In gita con la Murina
di Paolo Grandi
“Vai in gita? Viene la Murina? Allora vengo anche io, mi vado a segnare”. A Castello era facile ascoltare discorsi come questi prima di una gita perché avere Anna Negrini nel gruppo era un divertimento assicurato che triplicava se con lei venivano anche Tino Biancini (Tino d’Olga) e Giovanni Scardovi (Cavurì).
Il suo posto era in fondo al pullman, al centro, e di lì dirigeva la baldoria, perché proprio grazie a lei anche il più devoto pellegrinaggio si trasformava in baldoria.
Canzoni, balli, barzellette anche osè riempivano il lungo tempo del viaggio. Ad ogni sorpasso Anna si piazzava davanti alla vetrata posteriore del pullman e iniziava a fare la “sciantosa” ondeggiando le anche, alzando le gonne e spesso facendo vedere le mutande. L’autista che rispondeva col clacson aveva senz’altro gradito lo spettacolo! E che dire quando i pullman non avevano il servosterzo ed i tornanti delle strade alpine erano stretti e costringevano l’autista a fare manovra! Anna cominciava allarmata “Donn, donn, la curira la và indrì, donn u jè e buròn, adess andè tott zò!” poi continuava “andì tott davanti acsè a fasì manc pes da drì e forse la curira l’an và zò” e finalmente a manovra eseguita “Bravo autista!”.

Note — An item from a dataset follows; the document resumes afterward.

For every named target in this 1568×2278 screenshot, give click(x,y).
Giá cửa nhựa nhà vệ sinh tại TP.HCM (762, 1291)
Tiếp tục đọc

Un giorno a Venezia, con don Cenni andammo a mangiare in un ristorante dietro piazza San Marco dove (strano a dirsi…) mangiammo anche bene ad un prezzo onesto e che, tra l’altro, non ho più ritrovato. A fine pranzo Anna si cimentò in un rumore proveniente dal profondo dello stomaco che riempì la sala e fece tremare il locale. Tutti si voltarono e lei, angelica: “Beh! Ho fatto il ruttino!” “E poi in Giappone questa è buona educazione, cum ch’a sì indrì la mi zent!”
Ma con Tino e Cavurì si apriva un vero e proprio teatrino. I tre recitavano la parte della famiglia: Tino, il babbo severo; Anna la mamma indulgente, Cavurì il figlio un po’ ritardato e balbuziente. La gente che incontravamo nelle gite spesso ci credeva e magari li fermava per avere informazioni tipo: “Ma vostro figlio è vecchio” “O sì signora –rispondevano loro- l’abbiamo avuto da giovani, tittavamo ancora!” oppure “sembra vecchio perché e timido ma è più giovane di quanto fa vedere!” e Cavurì in silenzio annuiva. Per l’anagrafe Cavurì era più vecchio essendo nato nel 1902, seguiva Tino del 1904 e Anna del 1914.
Ho in mente quella volta in piazza a Bolzano, al ritorno dal santuario di Pietralba, che loro recitavano come al solito la famiglia e Cavurì, vedendo un cane attraversargli davanti iniziò ad urlare “Mama, babb, guardì guardì, un canapè” indicando il cane. La frase era tra l’altro ambigua perché e canapè poteva indicare e can a pè, cioè il cane a piedi (che era appena passato) o il canapè cioè il letto singolo! La gente della piazza si voltò, noi ridevamo come dei matti e loro a recitare coi bolzanini la parte della famiglia! Un’apoteosi del comico.
Per qualche tempo anche Anna organizzò alcune gite strampalate come lei e dalle mete impossibili: una di queste era Montecarlo. Si partiva a mezzanotte e si rientrava alla mezzanotte successiva; un tour de force al quale tuttavia molti si sottoponevano: non partiva mai con posti vuoti!
Contributo originale per “La storia di Castel Bolognese”.